Chapter 5 Testing with a reproducible environment

We can take testing a step further by setting up an environment that mimics the one we used to train our model and is set up the same way each time. First we need to set up a lockfile for our package that tells R exactly what packages — including the versions — should be used to reproduce this

We’ll be using the renv package, but a word of warning first: this package is still under active development, so this information may quickly become outdated.

Once you’ve installed renv, open the R project containing your package and run renv::snapshot(). There will be a prompt for your consent to alter some files in your project and system. This function will automatically determine the dependencies used in your package, as well as what packages (and versions) are installed on your system, and will record this information in a lock file.

When you open your project in the future, RStudio will automatically load the packages that are recorded in the snapshot, down to the version number. If the specific versions aren’t available, it will download them and install them from source, or using available binaries. Try restarting your R environment to see this happen. We can trigger this behaviour manually with renv::restore(). To learn more about the renv package, read the introductory article.
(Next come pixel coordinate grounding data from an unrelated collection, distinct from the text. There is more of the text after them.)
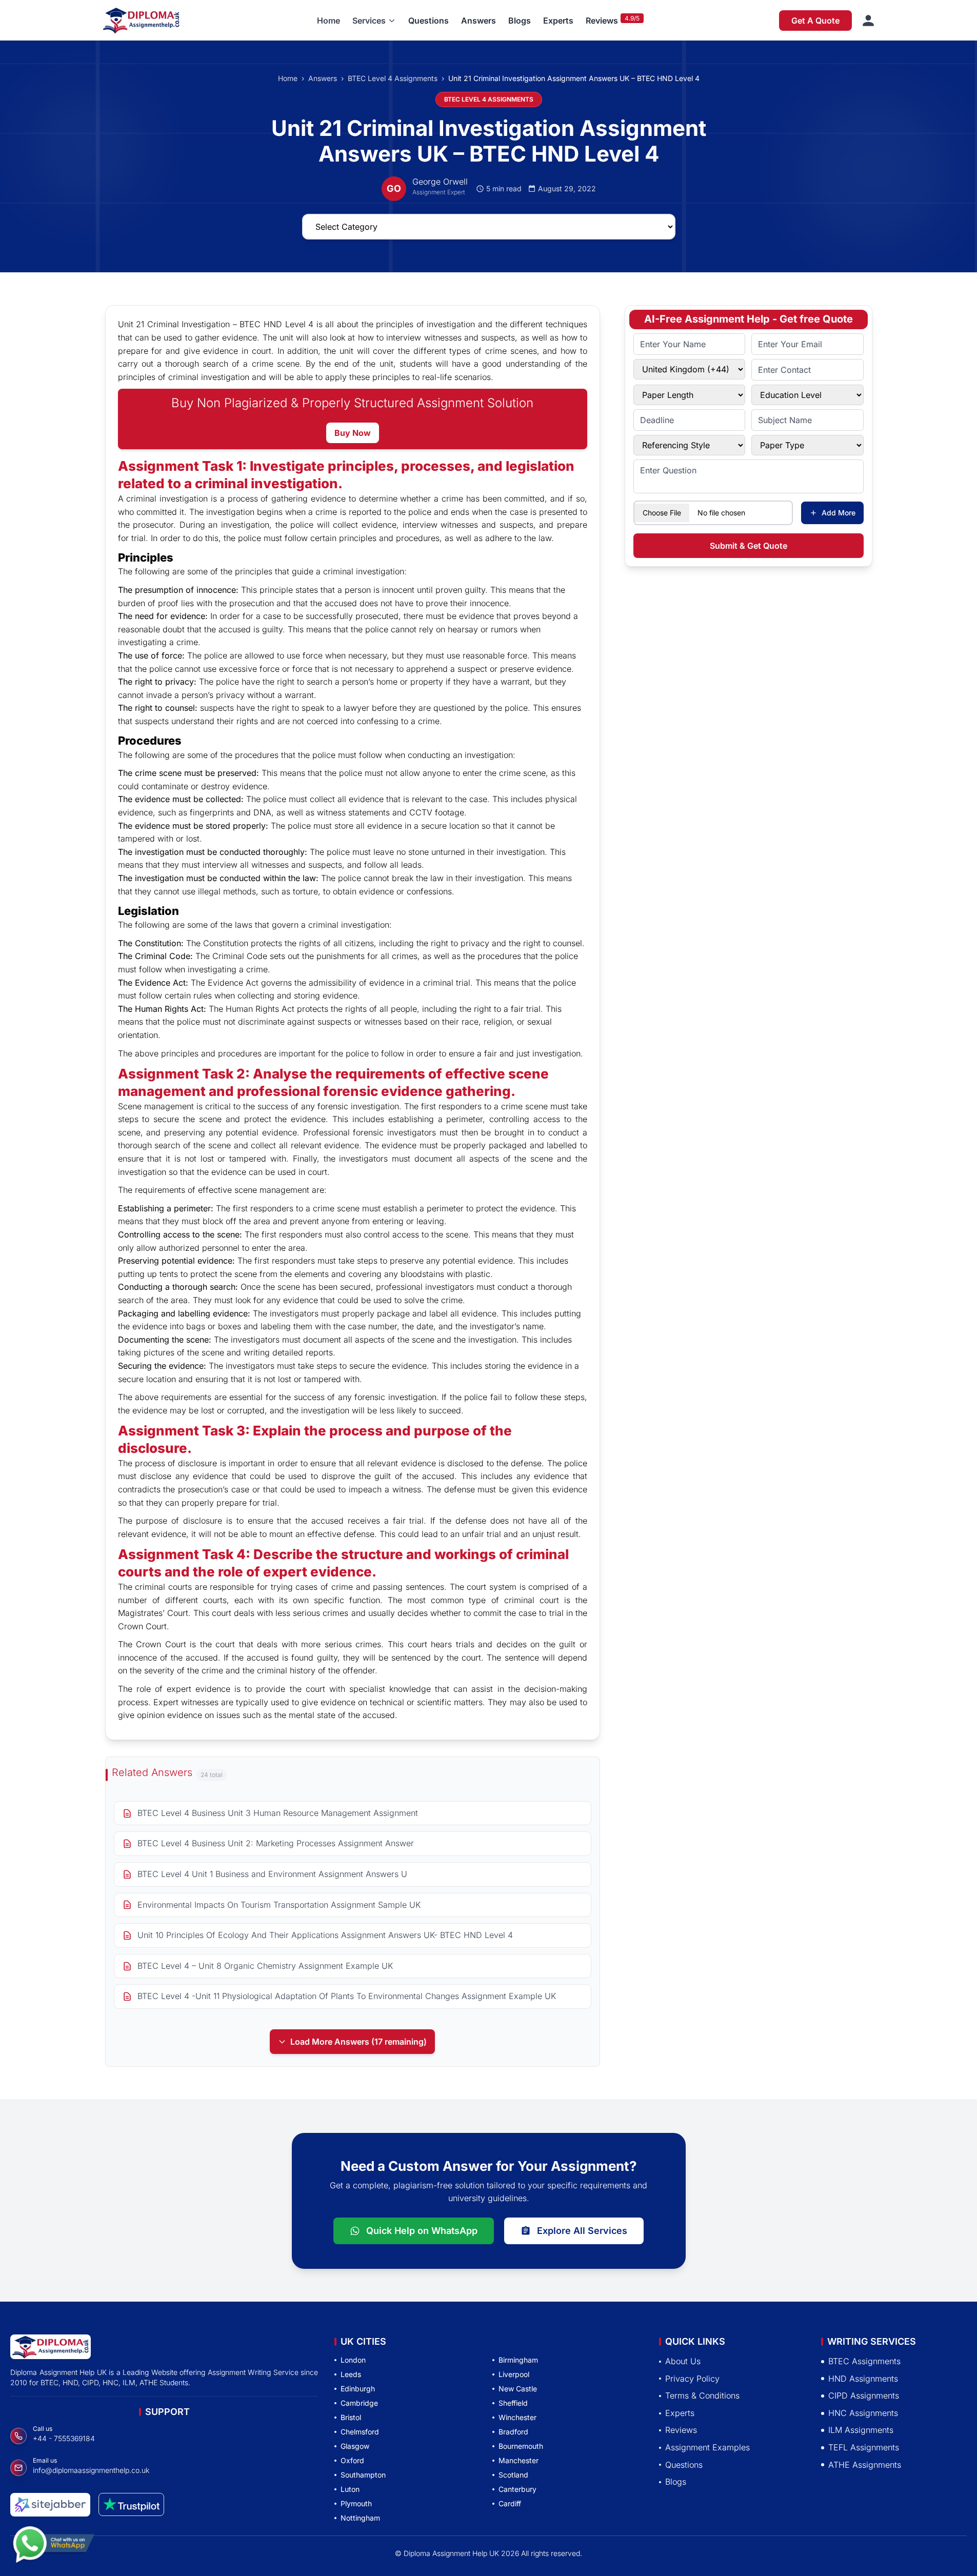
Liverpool (514, 2374)
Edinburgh (358, 2388)
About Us (683, 2361)
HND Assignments (863, 2378)
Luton (350, 2489)
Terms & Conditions (702, 2395)
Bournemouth (521, 2446)
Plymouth (356, 2503)
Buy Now (352, 433)
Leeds (351, 2374)
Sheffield (513, 2403)
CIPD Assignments (863, 2395)
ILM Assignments (860, 2430)
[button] (374, 20)
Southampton (363, 2474)
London (353, 2359)
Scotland (513, 2474)
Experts (558, 20)
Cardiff (510, 2503)
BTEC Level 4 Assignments (392, 78)
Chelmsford (360, 2431)
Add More (838, 512)
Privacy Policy (692, 2378)
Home (328, 20)
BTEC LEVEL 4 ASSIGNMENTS (488, 99)
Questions (428, 20)
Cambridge (359, 2403)
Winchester (517, 2417)
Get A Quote (815, 20)
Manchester (519, 2460)
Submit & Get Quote (748, 546)
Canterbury (517, 2489)
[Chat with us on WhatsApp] (53, 2544)
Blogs (519, 20)
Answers (478, 20)
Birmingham (518, 2359)
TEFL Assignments (863, 2447)
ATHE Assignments (864, 2465)
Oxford (352, 2460)
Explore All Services (582, 2230)
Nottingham (360, 2517)
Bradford (513, 2431)
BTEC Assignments (864, 2361)
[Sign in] (868, 20)
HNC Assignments (863, 2413)
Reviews (602, 20)
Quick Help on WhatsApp (421, 2230)
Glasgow (355, 2446)
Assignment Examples (707, 2447)
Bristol (351, 2417)
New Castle (518, 2388)
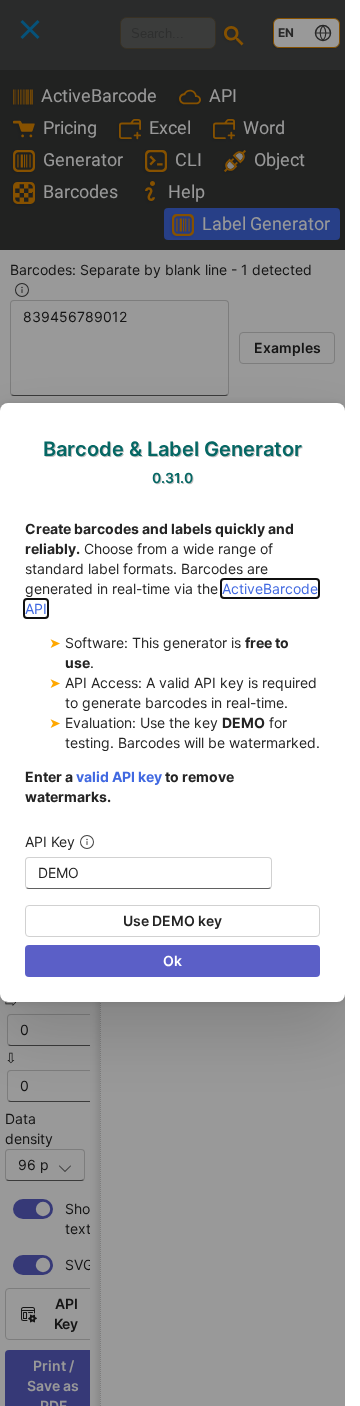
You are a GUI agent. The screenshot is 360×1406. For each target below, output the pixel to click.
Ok (172, 961)
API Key (50, 842)
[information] (87, 843)
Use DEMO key (172, 921)
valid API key (119, 777)
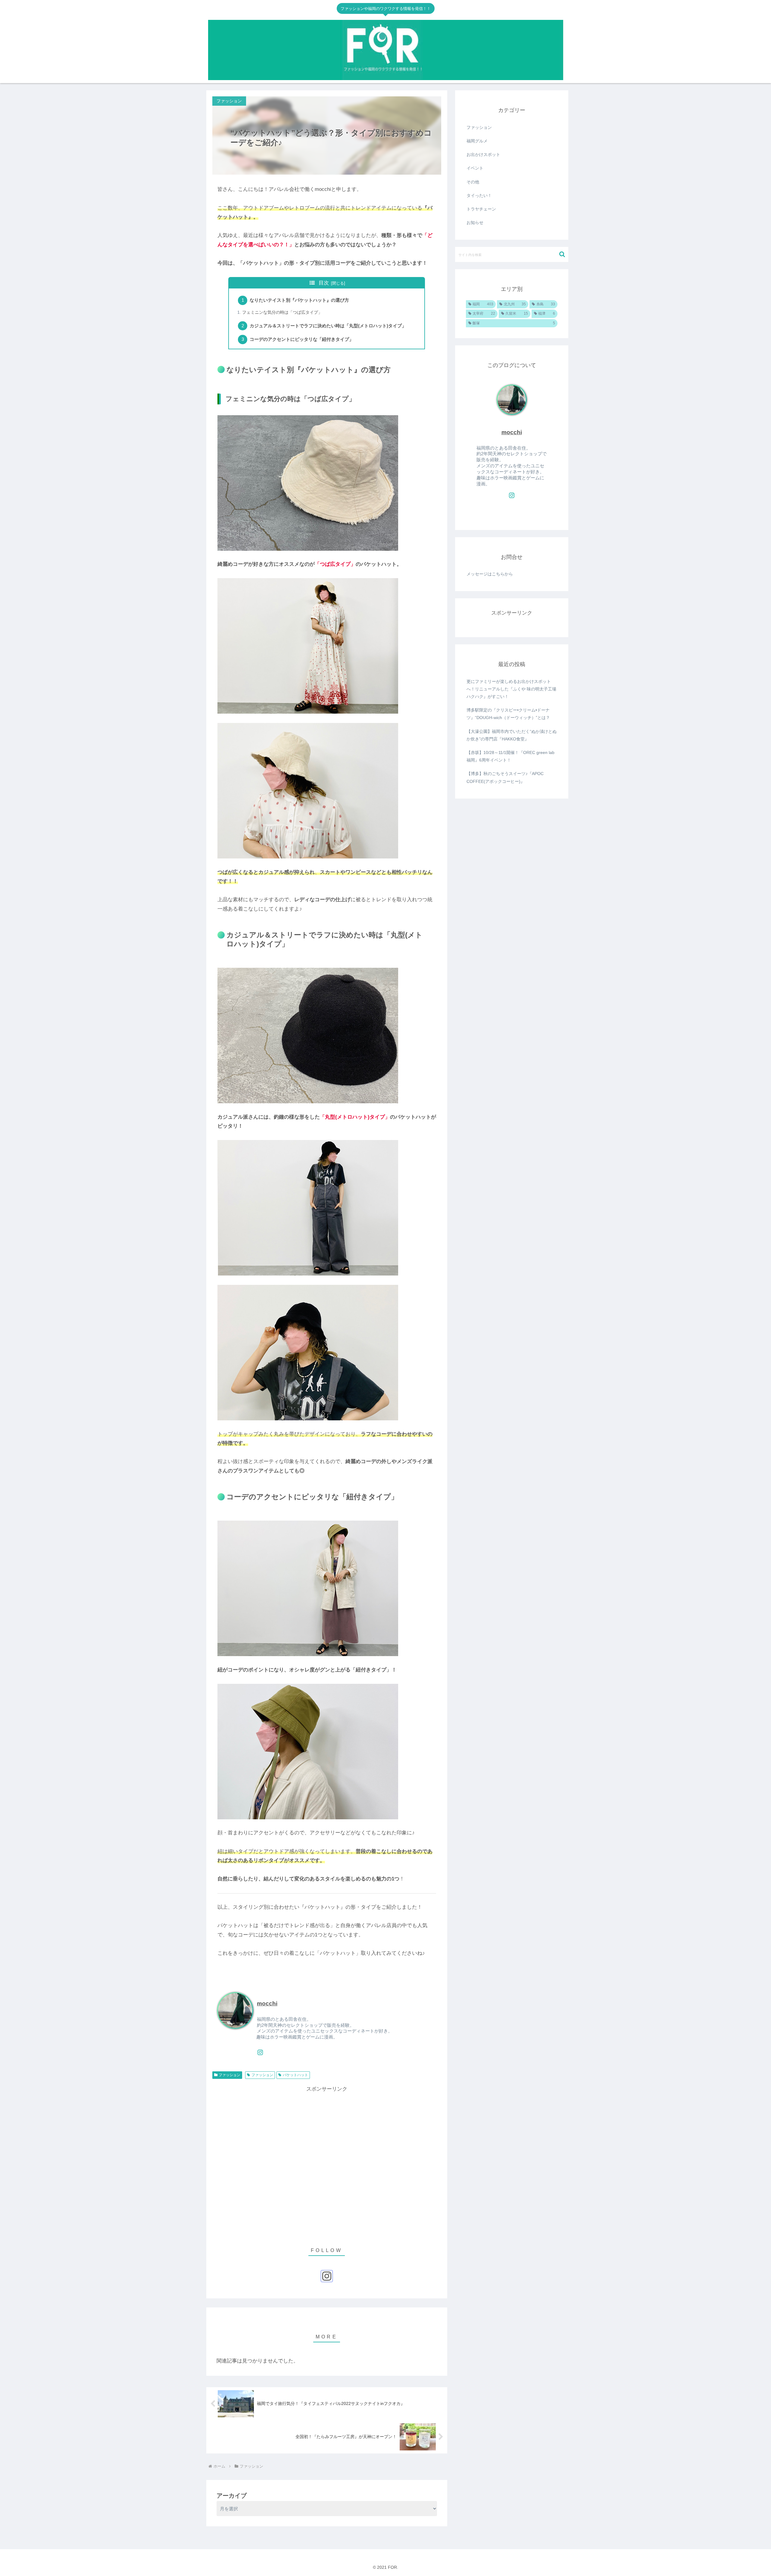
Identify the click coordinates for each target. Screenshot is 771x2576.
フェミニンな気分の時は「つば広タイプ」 (282, 312)
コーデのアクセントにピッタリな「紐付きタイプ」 (302, 339)
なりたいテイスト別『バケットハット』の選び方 (299, 300)
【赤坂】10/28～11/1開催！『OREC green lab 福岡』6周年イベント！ (510, 756)
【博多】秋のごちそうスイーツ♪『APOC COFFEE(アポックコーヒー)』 (505, 777)
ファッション (229, 2075)
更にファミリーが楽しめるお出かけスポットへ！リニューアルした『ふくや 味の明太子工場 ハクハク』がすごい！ (511, 689)
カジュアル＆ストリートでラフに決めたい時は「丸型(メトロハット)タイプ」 (328, 325)
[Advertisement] (326, 2162)
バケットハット (295, 2075)
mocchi (267, 2003)
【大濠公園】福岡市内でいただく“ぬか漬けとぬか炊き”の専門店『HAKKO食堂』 (512, 735)
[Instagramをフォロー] (260, 2052)
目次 (324, 283)
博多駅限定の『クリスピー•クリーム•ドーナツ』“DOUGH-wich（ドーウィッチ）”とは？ (508, 714)
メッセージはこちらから (490, 574)
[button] (562, 254)
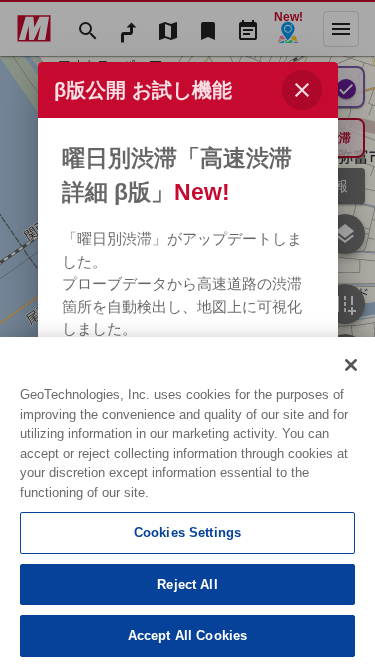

Now we need to configure GitHub actions to use the snapshot we’ve just set up. In the previous action, we used macOS so that we could take advantage of available package binaries for quick installation. I’m going to be using Ubuntu for this to replicate my personal Linux environment, and this means that packages will be installed from source.

Here’s the workflow that I’m using. Read through it and see if you can work out what’s going on, and then we’ll go through the finer details:

on: [push, pull_request]

name: R-CMD-check

jobs:
  R-CMD-check:
    runs-on: ubuntu-18.04
    steps:
      - uses: actions/checkout@v1
      - uses: r-lib/actions/setup-r@master
        with:
            r-version: '3.6.1'
      - name: Install libcurl
        run: sudo apt-get install libcurl4-openssl-dev
      - name: Install renv 0.9.2
        run: Rscript -e "install.packages('https://cran.r-project.org/src/contrib/renv_0.9.2.tar.gz', repos = NULL, type = 'source')"
      - name: Install rcmdcheck 1.3.3
        run: Rscript -e "install.packages('https://cran.r-project.org/src/contrib/rcmdcheck_1.3.3.tar.gz', repos = NULL, type = 'source')"
      - name: Check
        run: Rscript -e "renv::restore();rcmdcheck::rcmdcheck(args = '--no-manual', error_on = 'error')"

There are a few differences with this workflow:

  • I’ve specified a version of R to install, for better reproducibility.
  • I’ve installing a package for the operating system, libcurl4-openssl-dev. Because we’re installing R packages from source, we need to be sure that our operating system has all of the tools it needs to compile the source files. This particular package is required to use curl within R; this is pretty important, since if you’re doing anything involving the internet, there’s a good chance you’re using curl somewhere. Your specific package may not need this, but I’m including it here as an example of how to run apt-get in GitHub Actions.
  • We’re installing two packages individually here: renv and rcmdcheck. We need renv to restore our lockfile, so we need to specifically install it before we think about package dependencies. Finally, rcmdcheck is not (usually) a package dependency, and we need it to check our package. Note that we’re manually specifying version numbers here for reproducibility.
  • Our final step looks a little different. We’re calling renv::restore(), which automatically handles all of our package dependencies. Then we run rcmdcheck as we did before.

On Ubuntu, packages are installed from source. This is much slower; on one of my packages, testing in a reproducible environment on Ubuntu takes 35 minutes, as opposed to 4 minutes. Caching can make life easier, so let’s take a look at that now.

The idea behind caching is to record our installed R packages so that, for future runs, we can have them readily available instead of installing from source. In one of my packages, caching decreased testing time from 35 minutes to 4 minutes. GitHub caches last a week, so if you push commits infrequently you may not realise the benefits of caching.

We implement caching by adding two steps to the above YAML:

  • We install and use the remotes package to determine the packages that our repository depends upon.
  • We cache our R libraries folder, given by the R_LIBS_USER environment variable, using the hash of the dependencies as the cache key. If the package dependencies change, so too does the hash, and our cache becomes invalid.

There’s a third step that GitHub handles automatically — before the job is complete, the cache is created and our installed packages are stored. On future runs, the cache is unpacked. R will see that the packages are installed and won’t install them again from source.

You can read more about caching in GitHub actions in the official documentation. An example yaml file is given below:

on: [push, pull_request]

name: R-CMD-check

jobs:
  R-CMD-check:
    runs-on: ubuntu-18.04
    steps:
      - uses: actions/checkout@v1
      - uses: r-lib/actions/setup-r@master
        with:
            r-version: '3.6.1'
      - name: Install libcurl
        run: sudo apt-get install libcurl4-openssl-dev
      - name: Query dependencies
        run: Rscript -e "install.packages('remotes')" -e "saveRDS(remotes::dev_package_deps(dependencies = TRUE), 'depends.Rds')"
      - name: Cache R packages
        if: runner.os != 'Windows'
        uses: actions/cache@v1
        with:
          path: ${{ env.R_LIBS_USER }}
          key: ${{ runner.os }}-r-3.6.1-${{ hashFiles('depends.Rds') }}
          restore-keys: ${{ runner.os }}-r-3.6.1-
      - name: Install renv 0.9.2
        run: Rscript -e "install.packages('https://cran.r-project.org/src/contrib/renv_0.9.2.tar.gz', repos = NULL, type = 'source')"
      - name: Install rcmdcheck 1.3.3
        run: Rscript -e "install.packages('https://cran.r-project.org/src/contrib/rcmdcheck_1.3.3.tar.gz', repos = NULL, type = 'source')"
      - name: Check
        run: Rscript -e "renv::restore();rcmdcheck::rcmdcheck(args = '--no-manual', error_on = 'error')"